**Assignment**. From the line with "Bildung (580, 2448)" through the line with "Einwanderungsamt (238, 2467)", inclusive, return each line of the data below exactly and leave the rest out.

**Working data**.
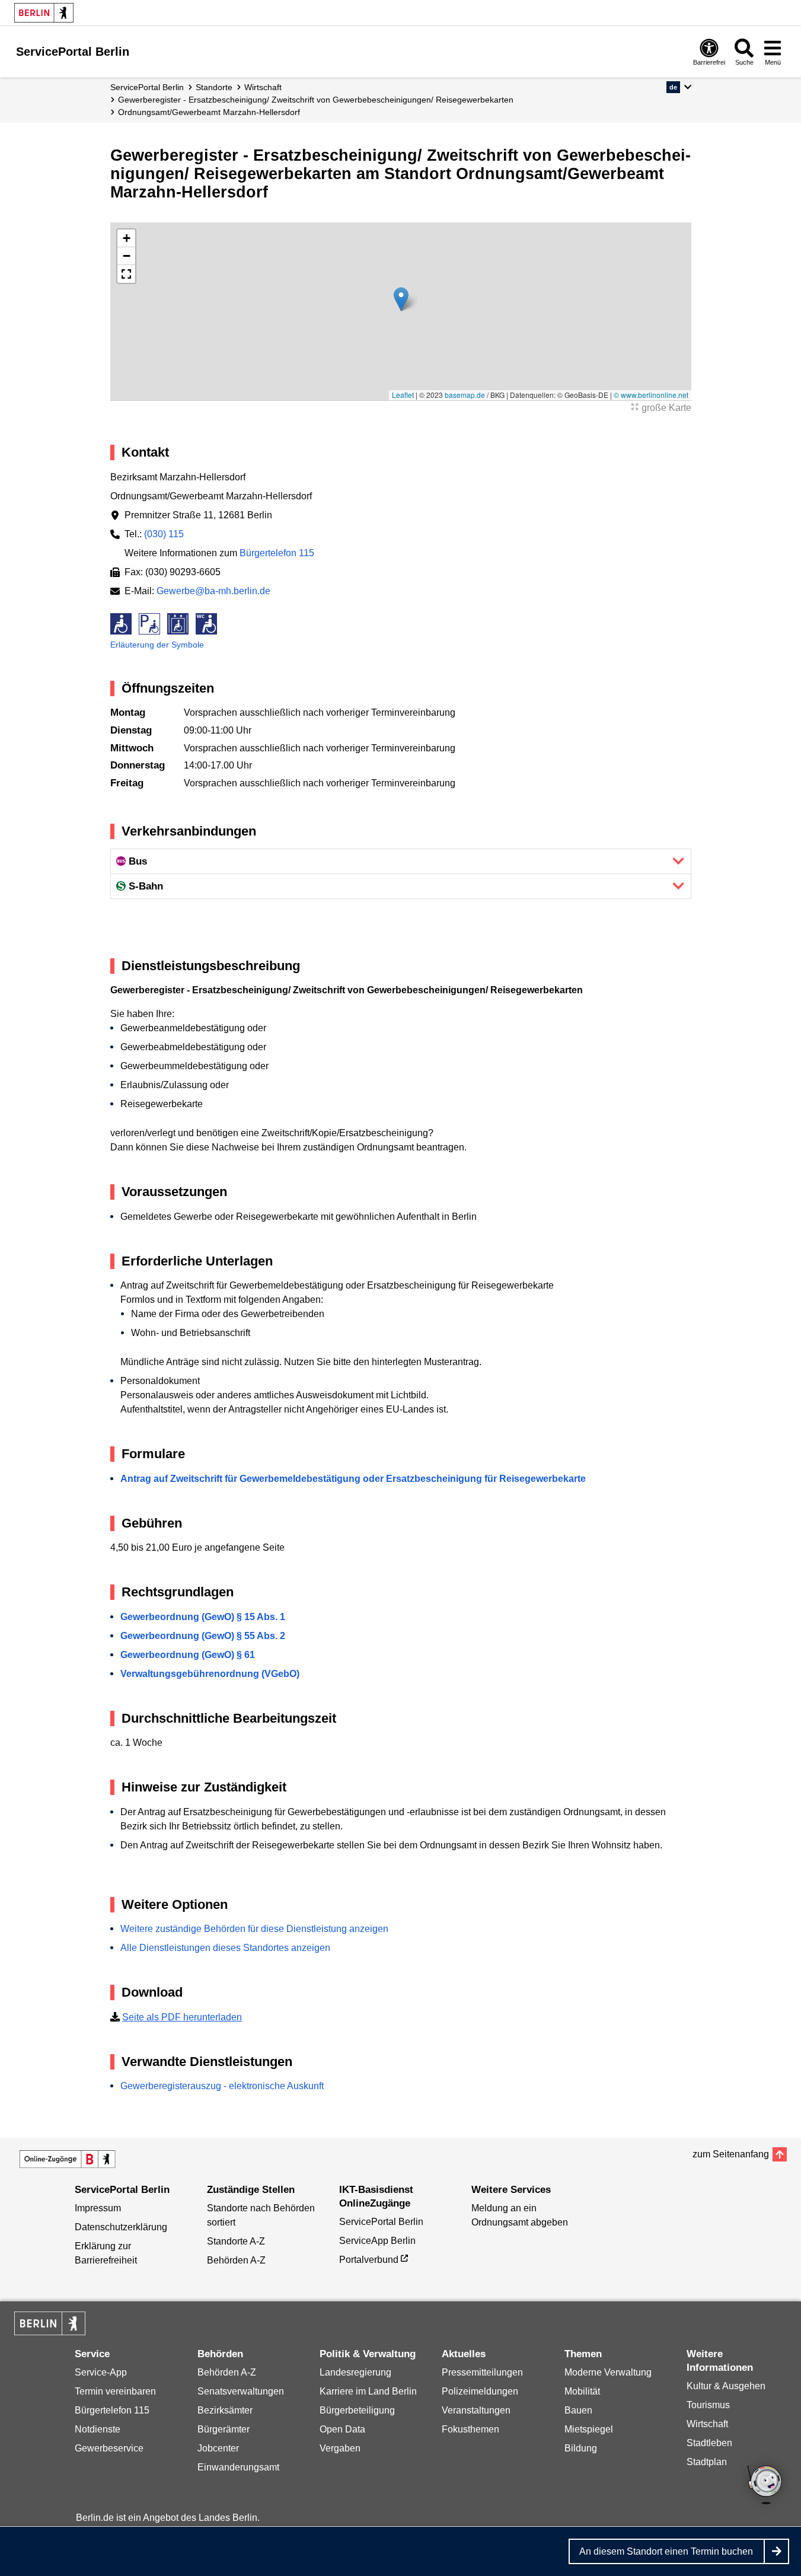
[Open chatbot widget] (765, 2486)
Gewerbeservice (109, 2448)
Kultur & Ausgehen (726, 2386)
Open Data (342, 2429)
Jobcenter (218, 2448)
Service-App (101, 2372)
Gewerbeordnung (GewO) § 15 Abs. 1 (202, 1617)
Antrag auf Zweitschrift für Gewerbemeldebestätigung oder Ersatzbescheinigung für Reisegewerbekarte (353, 1479)
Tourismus (708, 2405)
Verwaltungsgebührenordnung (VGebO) (209, 1674)
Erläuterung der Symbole (157, 644)
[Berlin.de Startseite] (44, 13)
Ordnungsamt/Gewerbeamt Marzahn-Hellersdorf (209, 112)
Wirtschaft (263, 87)
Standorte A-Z (236, 2241)
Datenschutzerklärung (121, 2227)
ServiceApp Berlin (377, 2241)
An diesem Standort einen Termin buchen (666, 2551)
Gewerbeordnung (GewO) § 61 (187, 1655)
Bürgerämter (223, 2429)
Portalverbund (368, 2260)
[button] (678, 87)
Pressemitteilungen (482, 2372)
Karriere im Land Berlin (368, 2391)
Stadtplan (707, 2462)
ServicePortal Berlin (147, 87)
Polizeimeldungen (480, 2391)
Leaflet (403, 395)
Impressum (98, 2208)
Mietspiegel (588, 2429)
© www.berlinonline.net (651, 395)
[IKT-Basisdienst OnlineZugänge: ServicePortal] (67, 2159)
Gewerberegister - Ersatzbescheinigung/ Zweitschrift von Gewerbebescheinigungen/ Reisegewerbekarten (315, 99)
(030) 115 (164, 534)
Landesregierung (355, 2372)
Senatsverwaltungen (240, 2391)
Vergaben (340, 2448)
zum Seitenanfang (731, 2154)
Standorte (214, 87)
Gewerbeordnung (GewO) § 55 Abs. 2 (202, 1636)
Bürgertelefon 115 (277, 553)
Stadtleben (709, 2443)
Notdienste (97, 2429)
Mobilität (582, 2391)
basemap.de (465, 395)
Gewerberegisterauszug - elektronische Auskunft (222, 2086)
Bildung (580, 2448)
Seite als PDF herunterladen (182, 2017)
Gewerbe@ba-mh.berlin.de (213, 591)
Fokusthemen (470, 2429)
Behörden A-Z (236, 2260)
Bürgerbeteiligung (357, 2410)
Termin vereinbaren (115, 2391)
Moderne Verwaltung (608, 2372)
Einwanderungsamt (238, 2467)
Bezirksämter (225, 2410)
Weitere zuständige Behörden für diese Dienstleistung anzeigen (254, 1929)
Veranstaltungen (476, 2410)
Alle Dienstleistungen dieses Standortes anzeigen (225, 1948)
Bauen (578, 2410)
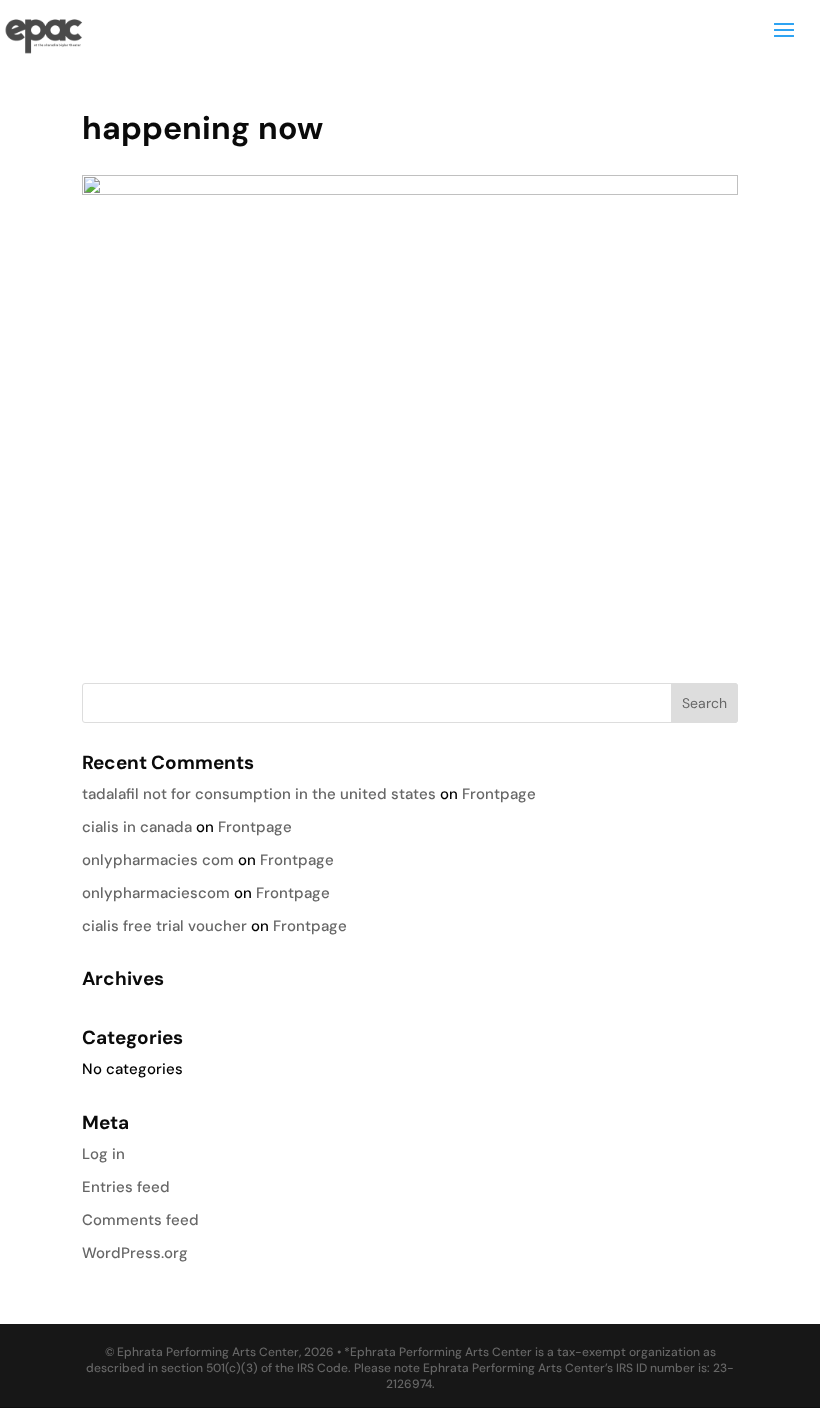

**Result of the task**.
Bildung (580, 2448)
Seite als PDF herunterladen (182, 2017)
Gewerbe@ba-mh.berlin.de (213, 591)
Fokusthemen (470, 2429)
Behörden A-Z (236, 2260)
Bürgerbeteiligung (357, 2410)
Termin vereinbaren (115, 2391)
Moderne Verwaltung (608, 2372)
Einwanderungsamt (238, 2467)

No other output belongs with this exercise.